Bien décidé à vérifier une dernière fois et à ne pas laisser des petites barres après une aiguille vous saper le moral, on se précipite dans l’armoire. On saute dans son pantalon, on rentre le ventre. En tirant un peu sur le bouton ça va aller. Complaisamment on jauge son image dans le miroir. Le bouton, comme un projectile, traverse la pièce et se fiche juste entre le mur et le lit. Se débarrasser de la pièce à conviction, faire comme si on n’avait rien vu.
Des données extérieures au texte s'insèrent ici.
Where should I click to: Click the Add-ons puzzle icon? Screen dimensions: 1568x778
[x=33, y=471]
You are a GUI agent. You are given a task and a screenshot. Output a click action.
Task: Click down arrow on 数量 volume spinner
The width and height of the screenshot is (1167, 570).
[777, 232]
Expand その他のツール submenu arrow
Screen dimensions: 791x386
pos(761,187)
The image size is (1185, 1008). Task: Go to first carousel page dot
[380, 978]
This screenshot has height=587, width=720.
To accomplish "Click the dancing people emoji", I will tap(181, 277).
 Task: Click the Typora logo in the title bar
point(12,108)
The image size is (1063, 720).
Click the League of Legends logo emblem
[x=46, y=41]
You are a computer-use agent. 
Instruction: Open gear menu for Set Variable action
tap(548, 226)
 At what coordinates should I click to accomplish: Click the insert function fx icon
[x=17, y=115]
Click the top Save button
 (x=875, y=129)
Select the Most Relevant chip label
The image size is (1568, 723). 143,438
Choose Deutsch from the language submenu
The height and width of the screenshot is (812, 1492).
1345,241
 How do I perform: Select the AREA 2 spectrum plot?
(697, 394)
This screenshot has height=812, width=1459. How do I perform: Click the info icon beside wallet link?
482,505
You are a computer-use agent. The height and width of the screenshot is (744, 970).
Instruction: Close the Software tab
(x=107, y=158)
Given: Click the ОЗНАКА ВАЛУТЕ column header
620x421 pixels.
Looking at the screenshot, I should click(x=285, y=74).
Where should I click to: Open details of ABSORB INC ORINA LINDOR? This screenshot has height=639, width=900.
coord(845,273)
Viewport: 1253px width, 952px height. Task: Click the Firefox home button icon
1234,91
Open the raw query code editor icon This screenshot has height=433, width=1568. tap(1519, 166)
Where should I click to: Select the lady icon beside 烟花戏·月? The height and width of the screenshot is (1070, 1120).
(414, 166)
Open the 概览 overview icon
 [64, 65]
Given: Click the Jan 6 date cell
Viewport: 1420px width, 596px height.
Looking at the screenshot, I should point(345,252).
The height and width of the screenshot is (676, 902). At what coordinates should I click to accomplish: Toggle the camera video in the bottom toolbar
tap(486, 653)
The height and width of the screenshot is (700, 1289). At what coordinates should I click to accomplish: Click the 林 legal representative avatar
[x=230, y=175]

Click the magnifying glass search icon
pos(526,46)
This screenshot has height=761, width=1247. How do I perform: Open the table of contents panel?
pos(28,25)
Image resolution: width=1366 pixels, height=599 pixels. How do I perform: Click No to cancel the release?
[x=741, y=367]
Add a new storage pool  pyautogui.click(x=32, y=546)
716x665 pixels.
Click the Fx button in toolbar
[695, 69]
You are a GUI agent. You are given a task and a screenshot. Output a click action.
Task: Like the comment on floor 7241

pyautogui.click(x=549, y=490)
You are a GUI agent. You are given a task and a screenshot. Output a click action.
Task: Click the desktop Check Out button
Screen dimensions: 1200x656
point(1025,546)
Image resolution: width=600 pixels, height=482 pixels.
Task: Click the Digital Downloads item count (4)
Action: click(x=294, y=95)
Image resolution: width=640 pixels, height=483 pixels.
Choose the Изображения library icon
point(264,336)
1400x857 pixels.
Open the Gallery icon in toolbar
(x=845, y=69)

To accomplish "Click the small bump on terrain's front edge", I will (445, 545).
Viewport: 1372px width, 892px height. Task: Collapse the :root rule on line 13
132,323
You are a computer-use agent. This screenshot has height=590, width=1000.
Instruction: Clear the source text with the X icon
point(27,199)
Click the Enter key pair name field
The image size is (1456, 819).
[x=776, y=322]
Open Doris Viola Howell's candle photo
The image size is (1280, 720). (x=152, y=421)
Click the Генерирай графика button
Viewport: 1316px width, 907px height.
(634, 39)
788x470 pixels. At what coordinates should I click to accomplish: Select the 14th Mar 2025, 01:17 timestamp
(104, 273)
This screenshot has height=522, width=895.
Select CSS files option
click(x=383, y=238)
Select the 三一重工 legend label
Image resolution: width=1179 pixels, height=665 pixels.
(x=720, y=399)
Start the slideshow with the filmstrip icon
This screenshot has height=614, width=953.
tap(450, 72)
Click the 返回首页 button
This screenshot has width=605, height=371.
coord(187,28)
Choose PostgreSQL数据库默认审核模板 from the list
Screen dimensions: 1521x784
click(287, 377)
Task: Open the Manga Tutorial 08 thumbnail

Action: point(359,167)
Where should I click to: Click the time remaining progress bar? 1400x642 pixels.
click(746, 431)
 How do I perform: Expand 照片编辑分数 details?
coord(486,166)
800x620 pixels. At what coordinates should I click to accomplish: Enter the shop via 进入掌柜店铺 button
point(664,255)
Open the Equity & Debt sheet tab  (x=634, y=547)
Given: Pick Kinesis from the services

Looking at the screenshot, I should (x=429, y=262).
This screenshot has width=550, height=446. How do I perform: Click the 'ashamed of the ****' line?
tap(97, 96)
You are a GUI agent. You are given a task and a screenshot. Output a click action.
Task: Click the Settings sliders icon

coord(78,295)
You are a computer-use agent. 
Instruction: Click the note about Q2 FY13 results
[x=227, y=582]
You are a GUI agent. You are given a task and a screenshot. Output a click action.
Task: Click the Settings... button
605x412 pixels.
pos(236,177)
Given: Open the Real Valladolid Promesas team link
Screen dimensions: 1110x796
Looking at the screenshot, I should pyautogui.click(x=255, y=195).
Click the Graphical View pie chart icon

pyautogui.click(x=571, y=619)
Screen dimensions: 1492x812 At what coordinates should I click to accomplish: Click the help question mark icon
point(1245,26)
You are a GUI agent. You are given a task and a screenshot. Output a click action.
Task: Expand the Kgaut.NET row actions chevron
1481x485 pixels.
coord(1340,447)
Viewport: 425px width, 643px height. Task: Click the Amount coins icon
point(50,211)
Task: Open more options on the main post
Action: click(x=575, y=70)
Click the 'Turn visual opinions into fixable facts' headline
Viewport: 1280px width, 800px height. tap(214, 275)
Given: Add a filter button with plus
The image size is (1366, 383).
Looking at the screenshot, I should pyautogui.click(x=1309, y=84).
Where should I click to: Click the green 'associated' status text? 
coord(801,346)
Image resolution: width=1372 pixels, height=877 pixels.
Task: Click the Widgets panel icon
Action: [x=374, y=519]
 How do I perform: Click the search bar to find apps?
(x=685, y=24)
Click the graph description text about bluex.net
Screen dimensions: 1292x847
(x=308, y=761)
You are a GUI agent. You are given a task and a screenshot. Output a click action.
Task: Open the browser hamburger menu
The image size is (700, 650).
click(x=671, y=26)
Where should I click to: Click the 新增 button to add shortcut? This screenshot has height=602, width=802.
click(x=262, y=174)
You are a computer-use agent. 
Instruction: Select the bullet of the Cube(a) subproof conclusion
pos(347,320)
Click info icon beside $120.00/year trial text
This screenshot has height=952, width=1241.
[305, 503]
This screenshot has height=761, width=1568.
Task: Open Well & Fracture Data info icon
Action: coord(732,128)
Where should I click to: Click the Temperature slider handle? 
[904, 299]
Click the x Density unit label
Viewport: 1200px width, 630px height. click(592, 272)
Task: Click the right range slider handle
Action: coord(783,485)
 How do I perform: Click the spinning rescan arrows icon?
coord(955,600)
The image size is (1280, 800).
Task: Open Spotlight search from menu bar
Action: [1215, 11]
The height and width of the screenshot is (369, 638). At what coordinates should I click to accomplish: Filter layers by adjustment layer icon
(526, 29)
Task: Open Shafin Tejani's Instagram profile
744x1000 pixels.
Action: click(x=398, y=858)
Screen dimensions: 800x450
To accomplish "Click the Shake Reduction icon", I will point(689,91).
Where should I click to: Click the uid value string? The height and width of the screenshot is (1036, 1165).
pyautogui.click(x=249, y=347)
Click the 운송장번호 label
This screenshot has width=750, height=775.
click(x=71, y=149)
On replace l’objet dans la pile des vêtements à réessayer … l’année prochaine.
On entame une sorte de marathon qui nous conduit tous les jours à grimper sur la balance. Un peu plus sur le pied droit, un peu plus sur le gauche – on dirait un exercice de step, mais c’est toujours le même poids. On essaie aussi le soir au cas où dans la journée ils nous auraient quitté comme on vide un appartement, mais c’est pareil.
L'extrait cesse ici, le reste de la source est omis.